Surely, among all the food Flavors, nothing is more delicious than the natural savor of fresh sole or salmon, or a juicy steak or chop just off the grill. To put any kind of sauce—be it the best in the world—on such a dish is as unpardonable as it would be to pour cologne over a bunch of fragrant violets.
It is when the fish is a trifle "tired," or the meat without much flavor of its own, as so often happens, that these commercial sauces come to the rescue. Used only on such occasions, they have their value; and they are also desirable because of the variety they supply in the combination of flavors.
The French make hardly any use of bottled sauces; theirs are domestic, made in their own kitchens, and they attach more importance to them than to anything else in culinary art.
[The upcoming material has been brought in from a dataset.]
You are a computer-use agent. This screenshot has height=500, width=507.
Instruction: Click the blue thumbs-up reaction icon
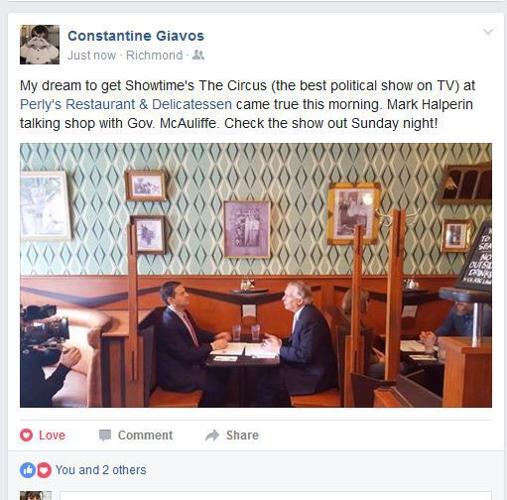(x=28, y=470)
"Sauces, by the care and labor they require, by the costly sacrifices which they necessarily involve, ought to be considered as the essential basis of good cookery," according to Dubois-Bernard. "A man is never a good cook," he adds, "if he does not possess a perfect knowledge of sauces, and if he has not made a special study of the methodical principles on which their perfection depends."
The sauces provided in Parisian restaurants and private houses are certainly delicious; yet the French often err—and that is almost their only serious gastronomic fault—in sacrificing to them the delicious natural Flavors of diverse prime meats, just as Americans and Englishmen do by pouring on their bottled sauces.
Butter has among its many virtues that of developing the natural Flavors of meats and vegetables and may therefore often be used as a sauce in plain cooking à l'Anglaise. But, except for occasional variety, other sauces should be allowed to assert themselves over the natural food flavors only when these are not of the best.
COOK BOOKS.
Theodore Child—an American gastronomic missionary who unfortunately died young while traveling in Persia—remarks in his book, Delicate Feasting, that while there are hundreds of cook books, many of them admirable in their way, and bought by many, few are read or used, for the reason that most of them consist of a vast number of recipes, and "a cook must be already very learned in his art in order to know how to use them with advantage."
In other words, these books fail to explain the principles of the art of cooking—the ways of preserving, developing, and combining Flavors—as I have attempted to do in this chapter.
There are exceptions, and the best of these, so far as I know, is Mary Ronald's Century Cook Book in which various methods of cooking are explained lucidly, so that those who boil, fry, broil, and so on, not only may know what to do but why to do it thus and not otherwise. The different sections, on meats, fish, vegetables, entrées, breads, desserts, etc., all have prefatory pages of most useful condensed information.